Now, thanks to the Twilight franchise we also know that Vampires apparently roll in glitter*. So this seemed like a reasonable time to address some other, lesser known stereotypes about the living-limited.
*Which, since glitter is what unicorns bleed, kind of makes sense. At least, as much as anything in that franchise.
1: Vampires all know a lot of guys named Al.

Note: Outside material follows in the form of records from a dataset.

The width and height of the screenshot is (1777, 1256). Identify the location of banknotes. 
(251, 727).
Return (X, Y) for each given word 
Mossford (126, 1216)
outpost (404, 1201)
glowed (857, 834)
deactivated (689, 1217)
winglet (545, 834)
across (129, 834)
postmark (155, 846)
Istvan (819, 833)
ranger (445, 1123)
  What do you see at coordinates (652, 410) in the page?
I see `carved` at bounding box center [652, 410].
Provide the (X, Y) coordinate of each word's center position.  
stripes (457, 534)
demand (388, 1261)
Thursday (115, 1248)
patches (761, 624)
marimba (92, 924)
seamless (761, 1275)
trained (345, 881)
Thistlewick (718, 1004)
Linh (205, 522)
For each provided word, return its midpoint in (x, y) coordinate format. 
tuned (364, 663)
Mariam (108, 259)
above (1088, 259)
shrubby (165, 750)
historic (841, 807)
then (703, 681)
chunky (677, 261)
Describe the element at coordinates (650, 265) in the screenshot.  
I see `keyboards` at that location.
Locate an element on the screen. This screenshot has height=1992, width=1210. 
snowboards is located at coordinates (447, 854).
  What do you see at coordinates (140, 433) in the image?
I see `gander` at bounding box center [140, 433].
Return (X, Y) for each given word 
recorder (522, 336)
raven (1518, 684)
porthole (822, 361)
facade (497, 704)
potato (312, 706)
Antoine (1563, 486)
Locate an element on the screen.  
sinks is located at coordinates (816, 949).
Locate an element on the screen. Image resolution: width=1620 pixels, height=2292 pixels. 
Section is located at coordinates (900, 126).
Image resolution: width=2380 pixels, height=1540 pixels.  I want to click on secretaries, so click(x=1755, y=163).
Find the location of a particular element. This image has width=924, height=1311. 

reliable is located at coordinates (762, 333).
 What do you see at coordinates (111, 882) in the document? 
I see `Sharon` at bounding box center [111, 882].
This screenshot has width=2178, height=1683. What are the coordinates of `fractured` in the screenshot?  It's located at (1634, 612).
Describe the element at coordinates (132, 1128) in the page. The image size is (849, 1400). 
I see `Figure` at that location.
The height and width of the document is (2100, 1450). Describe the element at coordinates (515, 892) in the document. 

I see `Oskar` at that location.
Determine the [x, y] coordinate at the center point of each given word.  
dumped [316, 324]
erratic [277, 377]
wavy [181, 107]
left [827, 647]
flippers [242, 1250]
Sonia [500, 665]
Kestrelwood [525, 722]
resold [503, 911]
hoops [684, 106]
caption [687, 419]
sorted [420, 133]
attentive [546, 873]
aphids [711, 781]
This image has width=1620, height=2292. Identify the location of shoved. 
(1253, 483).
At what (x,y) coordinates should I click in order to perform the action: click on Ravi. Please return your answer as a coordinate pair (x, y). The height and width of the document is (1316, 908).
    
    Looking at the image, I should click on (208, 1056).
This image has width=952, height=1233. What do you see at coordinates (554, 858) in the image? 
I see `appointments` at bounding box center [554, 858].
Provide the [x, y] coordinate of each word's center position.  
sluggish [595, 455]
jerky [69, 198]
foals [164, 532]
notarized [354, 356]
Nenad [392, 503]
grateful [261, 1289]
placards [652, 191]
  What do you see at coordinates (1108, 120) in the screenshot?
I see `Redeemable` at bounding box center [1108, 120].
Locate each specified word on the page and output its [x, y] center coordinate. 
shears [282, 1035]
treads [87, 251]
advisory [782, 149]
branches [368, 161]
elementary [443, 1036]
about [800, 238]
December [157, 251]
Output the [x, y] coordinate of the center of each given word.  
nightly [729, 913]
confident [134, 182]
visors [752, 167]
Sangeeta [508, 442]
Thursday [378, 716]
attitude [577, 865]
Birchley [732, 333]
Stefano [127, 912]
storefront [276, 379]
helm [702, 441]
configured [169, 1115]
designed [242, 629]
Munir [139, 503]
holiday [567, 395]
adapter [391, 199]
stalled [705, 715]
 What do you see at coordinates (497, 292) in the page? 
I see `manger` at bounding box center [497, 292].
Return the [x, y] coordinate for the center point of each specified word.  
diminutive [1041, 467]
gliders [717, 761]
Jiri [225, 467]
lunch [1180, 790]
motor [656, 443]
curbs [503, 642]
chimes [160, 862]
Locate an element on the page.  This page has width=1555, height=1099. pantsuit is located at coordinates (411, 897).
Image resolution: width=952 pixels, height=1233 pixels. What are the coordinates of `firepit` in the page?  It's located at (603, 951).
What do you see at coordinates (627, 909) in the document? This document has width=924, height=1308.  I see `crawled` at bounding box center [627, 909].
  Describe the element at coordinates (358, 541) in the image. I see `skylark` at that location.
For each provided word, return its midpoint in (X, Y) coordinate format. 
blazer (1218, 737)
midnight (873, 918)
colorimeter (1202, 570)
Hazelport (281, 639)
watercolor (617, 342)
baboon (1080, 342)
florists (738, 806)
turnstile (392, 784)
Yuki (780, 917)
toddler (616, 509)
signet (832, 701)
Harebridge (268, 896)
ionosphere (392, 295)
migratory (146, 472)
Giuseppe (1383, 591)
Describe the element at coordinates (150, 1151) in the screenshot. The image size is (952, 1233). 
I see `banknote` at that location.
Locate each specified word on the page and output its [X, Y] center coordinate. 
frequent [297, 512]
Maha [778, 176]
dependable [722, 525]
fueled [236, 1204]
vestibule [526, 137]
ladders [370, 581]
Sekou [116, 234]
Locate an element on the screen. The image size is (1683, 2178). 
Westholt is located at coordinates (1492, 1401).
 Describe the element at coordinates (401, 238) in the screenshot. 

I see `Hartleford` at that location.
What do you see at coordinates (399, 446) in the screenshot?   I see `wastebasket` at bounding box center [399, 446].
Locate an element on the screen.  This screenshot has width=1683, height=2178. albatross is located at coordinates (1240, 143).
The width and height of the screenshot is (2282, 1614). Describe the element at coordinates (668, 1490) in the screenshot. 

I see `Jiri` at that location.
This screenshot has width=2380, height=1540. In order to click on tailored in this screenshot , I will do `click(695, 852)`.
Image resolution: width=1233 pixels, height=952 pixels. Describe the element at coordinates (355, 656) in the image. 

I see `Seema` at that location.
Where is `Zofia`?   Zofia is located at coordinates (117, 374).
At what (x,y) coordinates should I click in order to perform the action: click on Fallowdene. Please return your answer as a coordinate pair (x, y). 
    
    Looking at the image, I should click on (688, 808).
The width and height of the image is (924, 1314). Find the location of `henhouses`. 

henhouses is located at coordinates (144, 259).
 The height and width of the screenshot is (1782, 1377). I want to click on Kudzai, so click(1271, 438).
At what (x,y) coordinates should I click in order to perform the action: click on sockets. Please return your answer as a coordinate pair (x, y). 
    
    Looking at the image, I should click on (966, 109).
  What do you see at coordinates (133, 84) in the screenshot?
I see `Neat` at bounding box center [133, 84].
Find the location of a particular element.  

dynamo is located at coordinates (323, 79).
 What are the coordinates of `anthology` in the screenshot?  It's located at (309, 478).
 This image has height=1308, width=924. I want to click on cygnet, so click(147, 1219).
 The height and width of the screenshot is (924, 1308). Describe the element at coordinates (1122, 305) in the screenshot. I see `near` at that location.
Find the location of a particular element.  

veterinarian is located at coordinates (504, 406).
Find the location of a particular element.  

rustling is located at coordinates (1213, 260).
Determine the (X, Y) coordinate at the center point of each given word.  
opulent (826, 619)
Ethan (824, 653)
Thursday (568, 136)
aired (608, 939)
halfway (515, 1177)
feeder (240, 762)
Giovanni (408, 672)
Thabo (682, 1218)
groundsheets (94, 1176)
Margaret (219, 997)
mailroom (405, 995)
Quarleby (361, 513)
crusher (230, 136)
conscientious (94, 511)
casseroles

- OK, it's true that the stats kind of back this one up. I mean, Minnesota Senator Al Franken alone has about 1 hundred Vampire contacts in his Outlook folder. But in his defense, as a US Senator he's supposed to work with lawmakers on the other side of the aisle, so you can't really blame him.
Validity rating - 6/10
2: Vampires are all bad at math
- Hey, we were all thinking it. I mean, my pal Ernie the Flayer knows almost nothing about quadratic equations. Nothing.
Validity rating - 9/10
3: Vampires are all members of Zydeco bands
-This one probably stems from the heavy vampire population in and around Louisiana. But honestly. This is just small mindedness. I know many vampires, and only a few of them are in Zydeco bands. Like, 7 of them at most.
Validity rating - 2/10
4: Vampires are a literary metaphor for the aristocracy living entirely on the work of the common people and giving nothing back to society.
-That's just crazy talk. They're clearly a visual metaphor for 'Things Teenage girls think are sexy'. Honestly, do a little research.
Validity rating - 0/10
5: Vampires are lazy and just sneaking into this country illegally to steal our jobs, despite the inherent contradiction between those two things.
- Don't be stupid. That's Chupacabras.